Stored data:

____

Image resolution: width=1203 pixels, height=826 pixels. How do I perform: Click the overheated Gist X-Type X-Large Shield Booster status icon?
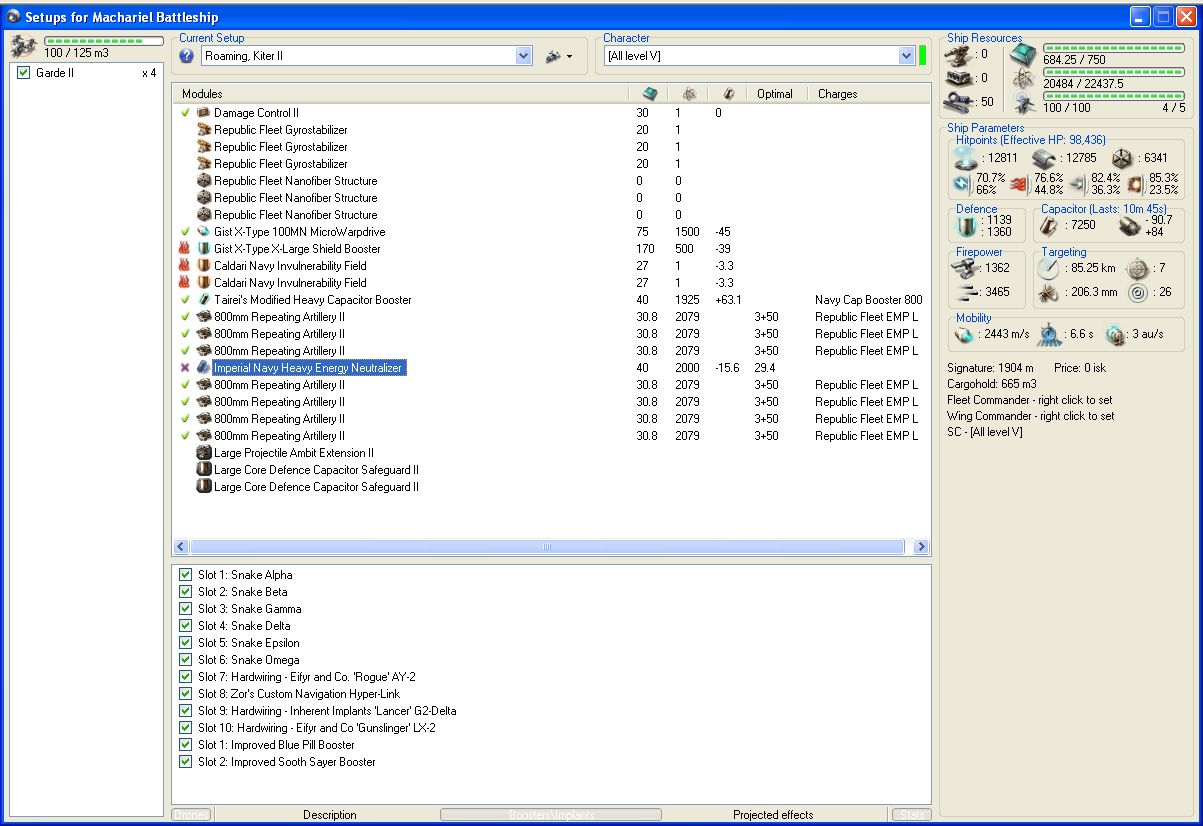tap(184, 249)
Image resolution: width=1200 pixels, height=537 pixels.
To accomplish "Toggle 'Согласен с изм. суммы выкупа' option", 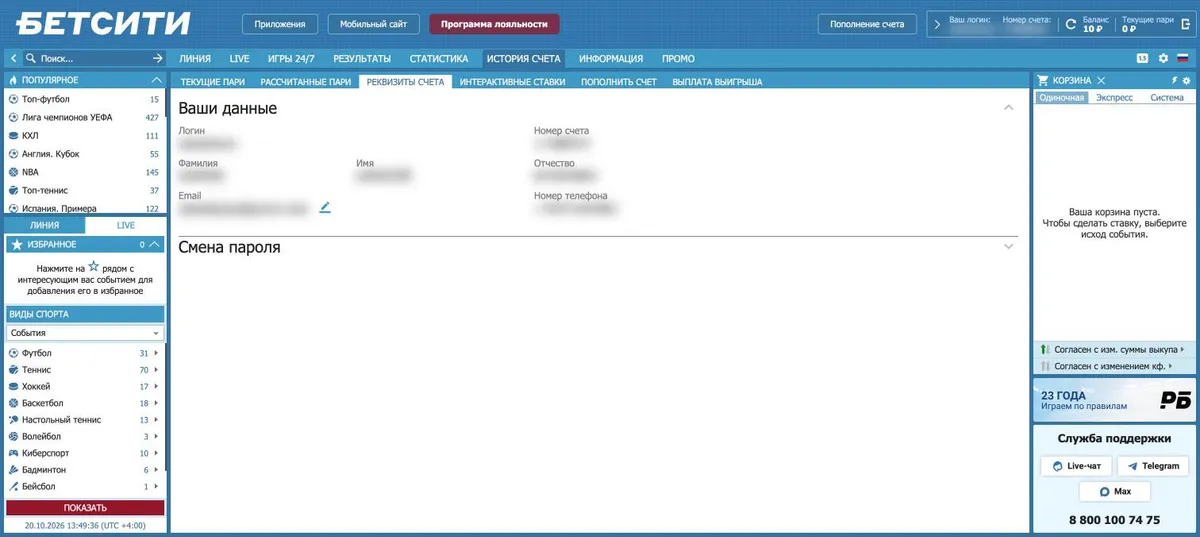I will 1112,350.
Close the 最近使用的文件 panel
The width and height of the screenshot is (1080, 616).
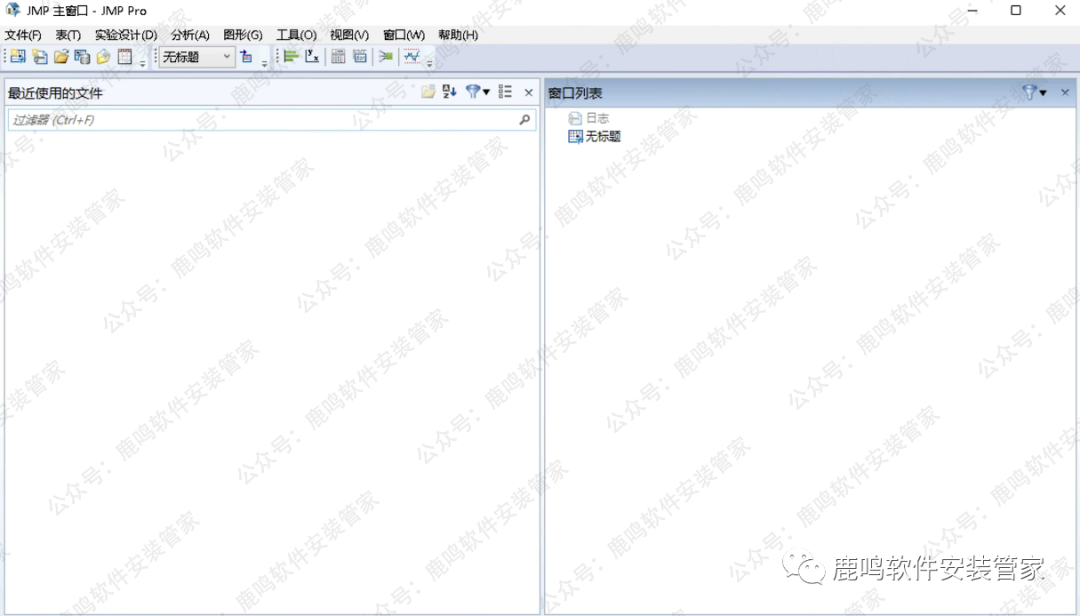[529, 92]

____

§ **WHAT YOU NEED TO DO**:
The result is an exact copy of the lines from the one holding "The width and" through the final line of the data above, both ends included, minus the pictures.

§ **SOLUTION TO THE EXERCISE**:
The width and height of the screenshot is (1080, 616).
[529, 92]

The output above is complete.